Consumers want package deals and prefer a one-stop shop, with extra services embedded in the offering. This demands business diversification, shorter runs and more customisation, which will result in shifts in business models. Convergence and consolidation is the new name of the game, adapting the current infrastructure, systems and technologies to service multiple markets.
While artificial intelligence can help with the mundane and repetitive elements in workflows, there is still a need for human capital to be empathetic and ethical, and to be open and take a “blue ocean” approach that is amenable to change, inclusive and embracing.
And, in turn, what are the next big obstacles that printers are likely to face?
Access to capital and a cautious market. There is also the demand for more print and also general training – such as specific marketing skills for persons who are novices in the print industry – which member companies have been clamouring for. But our ability to produce these and get them approved through our local curriculum approval bodies can be a long and tardy process. Many lost opportunities have resulted.
How difficult is recruitment in SA? Does the education system help or hinder an influx of young workers?
In general, recruitment is strained as there seems to be fewer jobs than there are vacancies. The lowering of exit level standards in the matriculation system in South Africa makes learners who lack basic literacy skills enter the job market, hindering their ability to find meaningful work.
There is also a need for a specialised vocational training academy catering for the various skills in short supply within the printing and packaging industries.
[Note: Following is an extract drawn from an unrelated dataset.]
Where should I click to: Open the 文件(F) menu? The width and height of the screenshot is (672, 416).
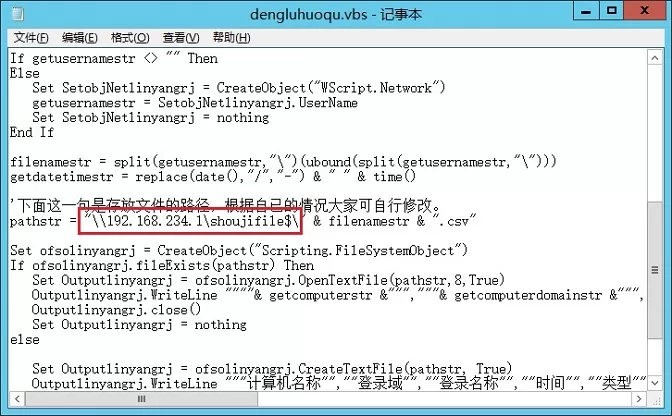(31, 38)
Smaller companies that spend resources in training skilled artisans find that these trained persons get scooped up by larger companies, as they are able to offer more career advancement opportunities than smaller companies.
There is also a crying need for career advice and awareness campaigns for school leavers to enter this industry. Traditionally it was regarded as an “ink/grease on your hands” type of job, but now with newer technologies, the appeal of these jobs can be enhanced. The Generation Z and Generation Alpha workforce can be enticed to work in this creative and visual communications industry – what printing has evolved into.
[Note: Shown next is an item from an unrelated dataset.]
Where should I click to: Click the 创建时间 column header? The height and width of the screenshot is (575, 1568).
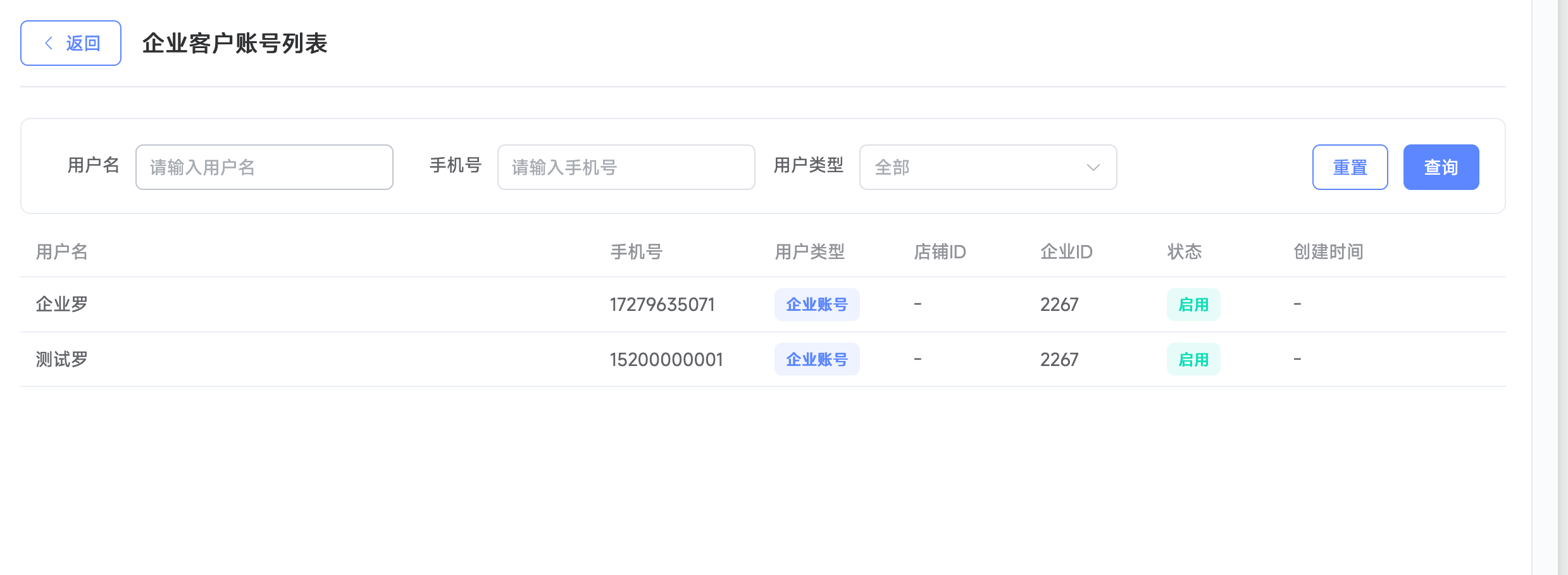[1328, 252]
What about Africa more broadly? How can the industry grow further? What areas of potential growth are there on the continent?
There is huge potential in Africa to grow all facets of the printing, signage and packaging industries, but it requires a physical presence in these countries in partnership with governments and local trade associations or chambers. Trade agreements and trade tariffs play an important role in being able to penetrate these markets. The new African Continental Free Trade Area aims to deregulate the space of free trade in services and products among the signatory countries. This potentially can have many positive benefits, but also some unintended negative consequences.
Where do you take printing inspiration from?
Richard Branson, Steve Jobs and Nelson Mandela stand out for me for different reasons and their unique achievements.
All international events and expos also give a taste of things to come, and the latest trends and technologies within the Fourth Industrial Revolution (4IR) is ushering in a new and exciting world order.